But GG does not appear to question The Corporation IPO - the most powerful institution in the world - which has profound flaws via its dismissal of true-cost accounting. Gilder seems to be measuring progress by the number of IPOs.
=Other=
I like this one - "They make our computers increasingly inaccessible to us but not to the pop-up malware minuses called “ads.” All of this is being remedied through the new crypto-currency movement that began in 2009 with Satoshi and bitcoin."
Notes - fed largely by Wayne Copland, friend and mentor of sorts.

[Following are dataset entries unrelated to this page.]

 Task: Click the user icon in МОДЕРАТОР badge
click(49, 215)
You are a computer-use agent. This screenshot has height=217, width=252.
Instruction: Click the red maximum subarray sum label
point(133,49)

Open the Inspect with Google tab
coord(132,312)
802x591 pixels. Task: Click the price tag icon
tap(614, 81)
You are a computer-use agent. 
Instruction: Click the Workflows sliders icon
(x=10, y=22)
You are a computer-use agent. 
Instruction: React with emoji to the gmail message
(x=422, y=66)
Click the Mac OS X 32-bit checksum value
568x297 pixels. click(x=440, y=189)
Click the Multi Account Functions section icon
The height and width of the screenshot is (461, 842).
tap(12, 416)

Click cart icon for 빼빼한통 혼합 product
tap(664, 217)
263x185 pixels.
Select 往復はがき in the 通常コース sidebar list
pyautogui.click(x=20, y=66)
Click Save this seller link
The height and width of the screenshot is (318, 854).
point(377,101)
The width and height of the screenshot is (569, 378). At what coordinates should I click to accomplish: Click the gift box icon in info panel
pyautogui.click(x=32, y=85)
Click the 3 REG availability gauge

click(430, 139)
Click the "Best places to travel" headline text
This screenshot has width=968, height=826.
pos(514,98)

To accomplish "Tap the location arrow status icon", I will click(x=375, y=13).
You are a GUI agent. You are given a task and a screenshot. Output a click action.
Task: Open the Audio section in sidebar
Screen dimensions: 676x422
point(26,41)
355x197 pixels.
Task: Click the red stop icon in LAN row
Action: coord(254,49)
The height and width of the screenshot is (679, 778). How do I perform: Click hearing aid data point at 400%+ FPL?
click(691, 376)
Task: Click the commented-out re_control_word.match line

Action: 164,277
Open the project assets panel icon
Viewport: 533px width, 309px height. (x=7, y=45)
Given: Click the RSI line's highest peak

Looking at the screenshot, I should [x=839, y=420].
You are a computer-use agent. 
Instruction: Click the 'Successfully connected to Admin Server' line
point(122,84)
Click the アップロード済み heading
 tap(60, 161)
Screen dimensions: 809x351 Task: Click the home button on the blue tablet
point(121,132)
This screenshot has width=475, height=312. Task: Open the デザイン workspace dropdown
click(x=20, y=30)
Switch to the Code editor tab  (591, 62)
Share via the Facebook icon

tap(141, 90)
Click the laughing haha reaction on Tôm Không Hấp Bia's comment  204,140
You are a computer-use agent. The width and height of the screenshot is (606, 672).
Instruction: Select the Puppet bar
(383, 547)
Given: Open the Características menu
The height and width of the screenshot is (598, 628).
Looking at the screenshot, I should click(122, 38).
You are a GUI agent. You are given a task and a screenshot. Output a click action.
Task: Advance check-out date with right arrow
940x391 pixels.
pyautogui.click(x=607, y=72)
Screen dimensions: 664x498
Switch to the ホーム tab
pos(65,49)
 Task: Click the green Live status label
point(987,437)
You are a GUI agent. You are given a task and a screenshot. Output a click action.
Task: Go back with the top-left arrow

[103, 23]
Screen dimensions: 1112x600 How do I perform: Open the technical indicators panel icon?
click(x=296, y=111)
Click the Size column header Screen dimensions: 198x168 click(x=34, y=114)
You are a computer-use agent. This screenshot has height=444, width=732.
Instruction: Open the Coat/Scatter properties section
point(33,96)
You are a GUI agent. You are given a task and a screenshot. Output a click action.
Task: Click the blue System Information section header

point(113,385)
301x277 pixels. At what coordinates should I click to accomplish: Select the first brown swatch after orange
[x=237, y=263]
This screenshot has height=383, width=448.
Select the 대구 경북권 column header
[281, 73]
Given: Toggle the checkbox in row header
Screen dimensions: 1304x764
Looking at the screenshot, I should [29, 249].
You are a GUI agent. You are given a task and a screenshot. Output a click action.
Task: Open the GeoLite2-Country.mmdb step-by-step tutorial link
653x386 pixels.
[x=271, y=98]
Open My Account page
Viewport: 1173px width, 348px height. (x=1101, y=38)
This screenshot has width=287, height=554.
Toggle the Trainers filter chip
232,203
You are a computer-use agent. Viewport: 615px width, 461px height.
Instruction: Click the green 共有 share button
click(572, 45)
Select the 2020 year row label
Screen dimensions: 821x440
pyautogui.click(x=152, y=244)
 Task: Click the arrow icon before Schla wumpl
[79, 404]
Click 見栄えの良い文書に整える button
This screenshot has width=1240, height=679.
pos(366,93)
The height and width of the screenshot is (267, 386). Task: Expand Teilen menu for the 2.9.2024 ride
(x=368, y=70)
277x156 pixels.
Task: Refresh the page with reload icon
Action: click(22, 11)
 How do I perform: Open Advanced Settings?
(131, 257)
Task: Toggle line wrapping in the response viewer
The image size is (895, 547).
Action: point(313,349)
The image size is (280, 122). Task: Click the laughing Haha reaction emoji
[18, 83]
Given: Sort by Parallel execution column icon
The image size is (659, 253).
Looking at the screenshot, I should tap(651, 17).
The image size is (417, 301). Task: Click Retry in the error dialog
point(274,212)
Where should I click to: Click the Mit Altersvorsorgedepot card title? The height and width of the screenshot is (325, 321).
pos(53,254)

It seems that GG is behind the times on the energy issue, poking fun at solar. I don't think that is well-grounded, and would like to find out where he gets his conclusions. For example, modern solar steam-based energy storage costs 20% of battery storage - in other words, solar storage is practical - solving the intermittency issue. Please see http://www.terrajoulecorp.com/. Solar concentrator + modern steam are by the way 2 techs in the Global Village Construction Set. I do agree with the hype on CO2, though. We know global climate change is happening, but we do not know that the cause of that is CO2. GG says it well - if we had orders of magnitude higher CO2 historically and photosynthesis still existed - we should not be concerned when CO2 rises from 0.03 to 0.05 percent. That appears to be at least 3 orders of magnitude smaller than historical maximum, and the historical maximum was not at the level of an existential risk (as life still continued). This does not mean, however, that we should not be concerned about internalizing enivironmental costs in true-cost accounting.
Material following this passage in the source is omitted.